====== Given information ======
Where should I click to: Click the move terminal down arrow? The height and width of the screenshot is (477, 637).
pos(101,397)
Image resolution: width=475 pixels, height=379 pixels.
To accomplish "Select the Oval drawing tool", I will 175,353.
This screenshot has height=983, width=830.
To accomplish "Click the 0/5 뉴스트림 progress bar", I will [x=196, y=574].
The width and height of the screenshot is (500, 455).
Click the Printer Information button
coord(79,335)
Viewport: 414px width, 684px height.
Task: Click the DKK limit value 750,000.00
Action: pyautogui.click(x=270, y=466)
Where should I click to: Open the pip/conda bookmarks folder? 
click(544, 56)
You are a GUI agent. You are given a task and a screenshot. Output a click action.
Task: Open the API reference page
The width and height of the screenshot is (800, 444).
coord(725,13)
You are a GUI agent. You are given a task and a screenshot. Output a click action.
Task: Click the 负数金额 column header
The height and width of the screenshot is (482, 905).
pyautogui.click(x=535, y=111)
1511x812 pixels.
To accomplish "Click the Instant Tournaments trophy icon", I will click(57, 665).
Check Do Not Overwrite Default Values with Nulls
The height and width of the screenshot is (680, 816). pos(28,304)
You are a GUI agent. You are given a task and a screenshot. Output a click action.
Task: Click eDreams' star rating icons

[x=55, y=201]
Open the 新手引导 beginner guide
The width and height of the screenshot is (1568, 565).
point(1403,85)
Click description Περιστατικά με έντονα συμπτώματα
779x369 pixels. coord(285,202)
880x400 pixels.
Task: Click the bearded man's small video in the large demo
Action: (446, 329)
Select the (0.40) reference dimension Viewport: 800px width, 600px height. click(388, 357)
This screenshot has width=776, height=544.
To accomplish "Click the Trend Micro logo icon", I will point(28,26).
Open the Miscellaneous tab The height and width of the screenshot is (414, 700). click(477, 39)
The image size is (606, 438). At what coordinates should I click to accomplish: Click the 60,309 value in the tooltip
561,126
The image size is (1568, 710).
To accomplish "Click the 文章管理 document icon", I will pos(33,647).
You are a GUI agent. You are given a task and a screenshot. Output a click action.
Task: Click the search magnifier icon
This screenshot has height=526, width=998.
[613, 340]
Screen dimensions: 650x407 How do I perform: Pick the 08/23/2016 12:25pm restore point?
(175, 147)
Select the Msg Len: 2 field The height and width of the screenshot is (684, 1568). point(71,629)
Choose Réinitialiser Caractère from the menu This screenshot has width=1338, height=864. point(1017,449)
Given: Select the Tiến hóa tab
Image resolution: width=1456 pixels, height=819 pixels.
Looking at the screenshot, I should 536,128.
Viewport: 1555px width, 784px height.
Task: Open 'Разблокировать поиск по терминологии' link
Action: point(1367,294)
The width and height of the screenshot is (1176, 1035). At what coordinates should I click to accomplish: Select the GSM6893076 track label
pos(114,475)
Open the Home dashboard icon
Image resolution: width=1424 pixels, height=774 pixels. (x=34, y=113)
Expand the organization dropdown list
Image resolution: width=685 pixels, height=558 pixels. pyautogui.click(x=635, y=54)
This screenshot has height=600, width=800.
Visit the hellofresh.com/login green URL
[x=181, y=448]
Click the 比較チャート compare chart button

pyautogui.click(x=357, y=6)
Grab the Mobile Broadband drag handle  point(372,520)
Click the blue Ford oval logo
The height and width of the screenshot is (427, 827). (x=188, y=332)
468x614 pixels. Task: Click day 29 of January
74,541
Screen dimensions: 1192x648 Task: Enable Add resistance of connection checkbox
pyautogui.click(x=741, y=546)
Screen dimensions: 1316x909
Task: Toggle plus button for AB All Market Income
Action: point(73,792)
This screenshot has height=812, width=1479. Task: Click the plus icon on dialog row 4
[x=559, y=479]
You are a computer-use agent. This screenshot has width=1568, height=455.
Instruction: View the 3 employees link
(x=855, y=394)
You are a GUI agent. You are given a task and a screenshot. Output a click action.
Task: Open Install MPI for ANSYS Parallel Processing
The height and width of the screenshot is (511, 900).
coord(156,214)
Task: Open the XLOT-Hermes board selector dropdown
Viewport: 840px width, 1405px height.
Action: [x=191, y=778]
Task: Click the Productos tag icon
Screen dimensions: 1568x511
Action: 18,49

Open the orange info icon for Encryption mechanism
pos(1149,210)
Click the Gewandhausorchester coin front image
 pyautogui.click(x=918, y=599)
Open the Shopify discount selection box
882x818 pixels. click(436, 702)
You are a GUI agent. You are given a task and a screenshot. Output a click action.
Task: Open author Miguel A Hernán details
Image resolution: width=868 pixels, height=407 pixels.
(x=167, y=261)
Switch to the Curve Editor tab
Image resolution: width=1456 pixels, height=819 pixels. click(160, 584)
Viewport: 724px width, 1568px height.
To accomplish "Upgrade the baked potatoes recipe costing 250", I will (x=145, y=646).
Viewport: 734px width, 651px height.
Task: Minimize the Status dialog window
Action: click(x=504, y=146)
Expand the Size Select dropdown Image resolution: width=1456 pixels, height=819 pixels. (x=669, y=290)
======
- [Exercise details]
Nothing in the records above may be left out; repeat them exactly.

- [Answer]
Where should I click to: Click the move terminal down arrow? The height and width of the screenshot is (477, 637).
pos(101,397)
Image resolution: width=475 pixels, height=379 pixels.
To accomplish "Select the Oval drawing tool", I will 175,353.
This screenshot has height=983, width=830.
To accomplish "Click the 0/5 뉴스트림 progress bar", I will [x=196, y=574].
The width and height of the screenshot is (500, 455).
Click the Printer Information button
coord(79,335)
Viewport: 414px width, 684px height.
Task: Click the DKK limit value 750,000.00
Action: pyautogui.click(x=270, y=466)
Where should I click to: Open the pip/conda bookmarks folder? 
click(544, 56)
You are a GUI agent. You are given a task and a screenshot. Output a click action.
Task: Open the API reference page
The width and height of the screenshot is (800, 444).
coord(725,13)
You are a GUI agent. You are given a task and a screenshot. Output a click action.
Task: Click the 负数金额 column header
The height and width of the screenshot is (482, 905).
pyautogui.click(x=535, y=111)
1511x812 pixels.
To accomplish "Click the Instant Tournaments trophy icon", I will click(57, 665).
Check Do Not Overwrite Default Values with Nulls
The height and width of the screenshot is (680, 816). pos(28,304)
You are a GUI agent. You are given a task and a screenshot. Output a click action.
Task: Click eDreams' star rating icons

[x=55, y=201]
Open the 新手引导 beginner guide
The width and height of the screenshot is (1568, 565).
point(1403,85)
Click description Περιστατικά με έντονα συμπτώματα
779x369 pixels. coord(285,202)
880x400 pixels.
Task: Click the bearded man's small video in the large demo
Action: (446, 329)
Select the (0.40) reference dimension Viewport: 800px width, 600px height. click(388, 357)
This screenshot has width=776, height=544.
To accomplish "Click the Trend Micro logo icon", I will point(28,26).
Open the Miscellaneous tab The height and width of the screenshot is (414, 700). click(477, 39)
The image size is (606, 438). At what coordinates should I click to accomplish: Click the 60,309 value in the tooltip
561,126
The image size is (1568, 710).
To accomplish "Click the 文章管理 document icon", I will pos(33,647).
You are a GUI agent. You are given a task and a screenshot. Output a click action.
Task: Click the search magnifier icon
This screenshot has height=526, width=998.
[613, 340]
Screen dimensions: 650x407 How do I perform: Pick the 08/23/2016 12:25pm restore point?
(175, 147)
Select the Msg Len: 2 field The height and width of the screenshot is (684, 1568). point(71,629)
Choose Réinitialiser Caractère from the menu This screenshot has width=1338, height=864. point(1017,449)
Given: Select the Tiến hóa tab
Image resolution: width=1456 pixels, height=819 pixels.
Looking at the screenshot, I should 536,128.
Viewport: 1555px width, 784px height.
Task: Open 'Разблокировать поиск по терминологии' link
Action: point(1367,294)
The width and height of the screenshot is (1176, 1035). At what coordinates should I click to accomplish: Select the GSM6893076 track label
pos(114,475)
Open the Home dashboard icon
Image resolution: width=1424 pixels, height=774 pixels. (x=34, y=113)
Expand the organization dropdown list
Image resolution: width=685 pixels, height=558 pixels. pyautogui.click(x=635, y=54)
This screenshot has height=600, width=800.
Visit the hellofresh.com/login green URL
[x=181, y=448]
Click the 比較チャート compare chart button

pyautogui.click(x=357, y=6)
Grab the Mobile Broadband drag handle  point(372,520)
Click the blue Ford oval logo
The height and width of the screenshot is (427, 827). (x=188, y=332)
468x614 pixels. Task: Click day 29 of January
74,541
Screen dimensions: 1192x648 Task: Enable Add resistance of connection checkbox
pyautogui.click(x=741, y=546)
Screen dimensions: 1316x909
Task: Toggle plus button for AB All Market Income
Action: point(73,792)
This screenshot has height=812, width=1479. Task: Click the plus icon on dialog row 4
[x=559, y=479]
You are a computer-use agent. This screenshot has width=1568, height=455.
Instruction: View the 3 employees link
(x=855, y=394)
You are a GUI agent. You are given a task and a screenshot. Output a click action.
Task: Open Install MPI for ANSYS Parallel Processing
The height and width of the screenshot is (511, 900).
coord(156,214)
Task: Open the XLOT-Hermes board selector dropdown
Viewport: 840px width, 1405px height.
Action: [x=191, y=778]
Task: Click the Productos tag icon
Screen dimensions: 1568x511
Action: 18,49

Open the orange info icon for Encryption mechanism
pos(1149,210)
Click the Gewandhausorchester coin front image
 pyautogui.click(x=918, y=599)
Open the Shopify discount selection box
882x818 pixels. click(436, 702)
You are a GUI agent. You are given a task and a screenshot. Output a click action.
Task: Open author Miguel A Hernán details
Image resolution: width=868 pixels, height=407 pixels.
(x=167, y=261)
Switch to the Curve Editor tab
Image resolution: width=1456 pixels, height=819 pixels. click(160, 584)
Viewport: 724px width, 1568px height.
To accomplish "Upgrade the baked potatoes recipe costing 250", I will (x=145, y=646).
Viewport: 734px width, 651px height.
Task: Minimize the Status dialog window
Action: click(x=504, y=146)
Expand the Size Select dropdown Image resolution: width=1456 pixels, height=819 pixels. (x=669, y=290)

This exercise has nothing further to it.